En voiture, Simone !

Le livreur le plus vindicatif de la planète est de retour, mais cette fois-ci malgré lui, obligé de transporter deux sacs et une jeune femme à l'autre bout de l'Europe, sous peine de finir en bouilli. Mais le superman en costume noir est bien plus tenace que ses adversaires semblent le croire...

Les nouvelles aventures de Frank Martins écrites une fois de plus par Monsieur Luc Besson, assurent le minimum syndical.
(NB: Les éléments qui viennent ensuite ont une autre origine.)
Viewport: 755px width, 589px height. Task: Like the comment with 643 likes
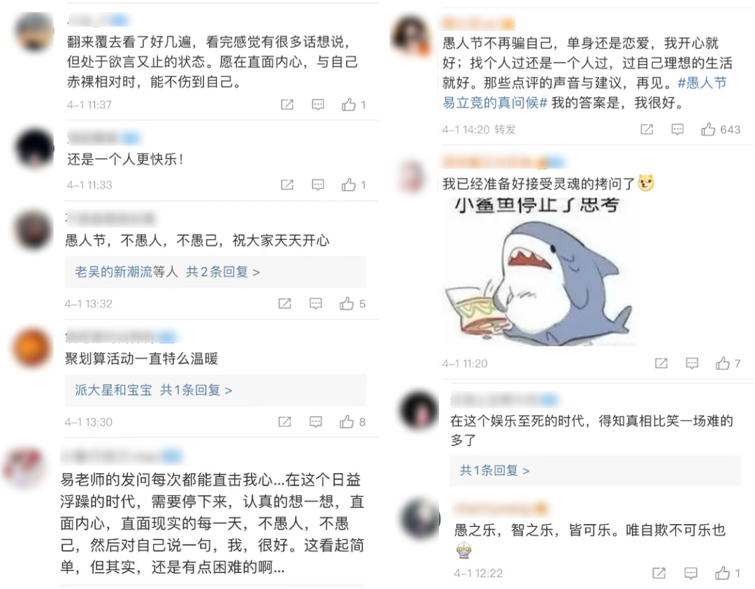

Un jour il faudra d'ailleurs se pencher sur le cas du cinéma « entertaiment » de Luc Besson, qui en mélangeant à peu de chose près les mêmes ingrédients parvient toujours à faire ressortir quelques moments de bravoure et de spectacle. Car des voitures et autres courses poursuites à la « Taxi », aux différents combats façon « Baiser mortel du Dragon », et autres cascades à la « Yamakazi », un pan entier des films Europa corp est ici cité.

Alors oui, ce film est un pur produit commercial, mais il reste néanmoins agréable à la vision, pour le plaisir fautif que le spectateur prend en regardant cascades impossibles, sauts périlleux scénaristiques et autres grimaces de videur de boite de nuit. Mais voilà, s'il maintient notre attention par des petits détails, il nous attire surtout avec une star, une vraie: le grand Jason Statham. Quel plaisir de le voir revenir à son premier grand rôle, digne dans l'effort comme dans le réconfort. Les distributions de baffes s'enchaînent, filmées par une caméra épileptique mais une chorégraphie plus qu'honnête.

En fin de compte, « Le transporteur 3 » constitue une pure série B, destinée aux drive-in et autres sorties entre copains du samedi aprèm avant de se finir au hamburger frite en matant les filles sortant de chez Zara ! Et puis aussi les plus vieux, amateurs de ce genre de cinéma, qui comme moi iront se réchauffer pendant 1 heure 30, esquisserons un sourire, mi-amusé mi-poli. Et de nos jours ce n'est déjà pas si mal.